While the Fort Wayne Shaw Center is funded through the completion of its current studies, Bergman would like to keep the Center open beyond these projects to extend its work in the regional community. But it’s all dependent on financial support, she says.
To remain open, the Center will need to secure additional national grants or (ideally) raise buy-in from the Fort Wayne community in the form of endowments and partnerships. If they are able to find funding, the next step will be taking their programs from the Center to what’s called an effectiveness trial, which implements them in the broader community setting.
This could entail training workers at local organizations in Shaw Center programs to use with the families they serve and then following up to see what’s working, Bergman explains.
“We want to be a source of education in the community, giving people an extra tool in their toolbelts to serve families,” she says.
Staff member Lily Harig helps children and families feel comfortable at the Shaw Center.

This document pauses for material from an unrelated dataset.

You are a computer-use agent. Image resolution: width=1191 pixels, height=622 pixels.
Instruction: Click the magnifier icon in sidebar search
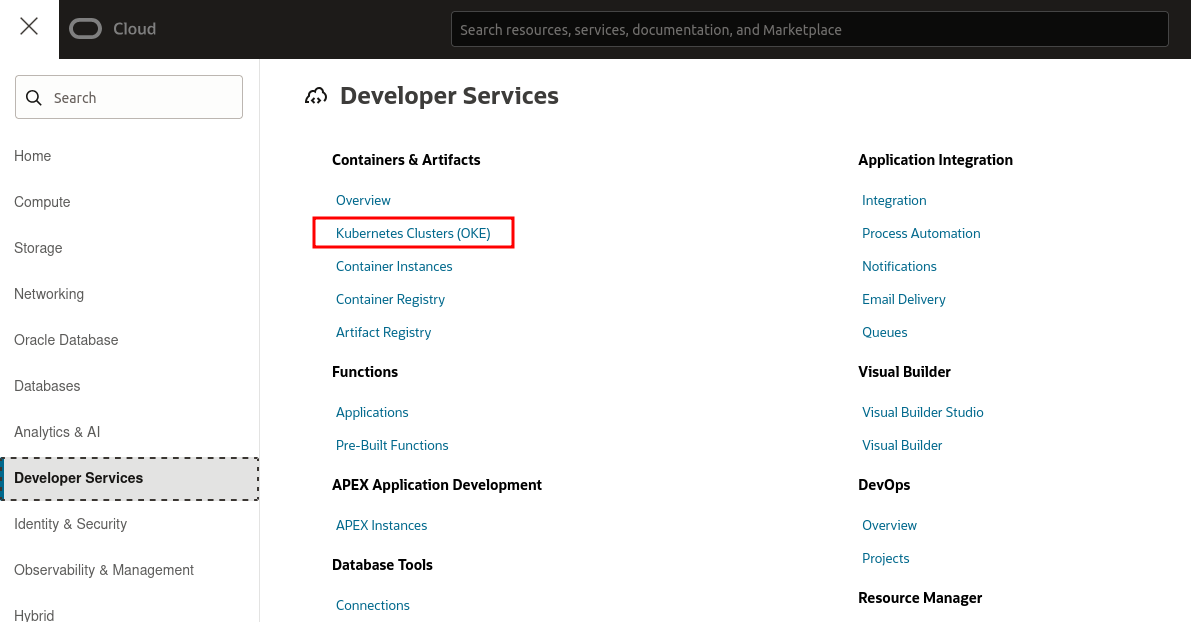pos(34,98)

If the Fort Wayne Shaw Center does stay open, it could also provide more paid research positions to staff and interns in the Fort Wayne area, expanding the city’s educational opportunities for rising talent.
The Shaw Center is always accepting applications for interns from undergraduate and graduate students, Bergman says. And as more people earn bachelor’s degrees, unique research opportunities can help students set themselves apart in the job market.
Megan Hanes is a 24-year-old intern at the Shaw Center in her first year of Huntington University’s doctoral program in occupational therapy. She moved to Fort Wayne from Cincinnati, Ohio, where she previously worked as a mental health specialist for children with developmental disabilities at the Cincinnati Children’s Hospital.
Although Hanes has only been interning at the Shaw Center for a few months, she’s excited about the opportunity to expand her studies with a paid research position that focuses on her area of interest: supporting families and children.
“I was looking for a way to connect what I was previously doing in Cincinnati with a job opportunity here that was flexible with my grad school schedule, which is pretty crazy,” Hanes says. “This job has been really helpful to me.”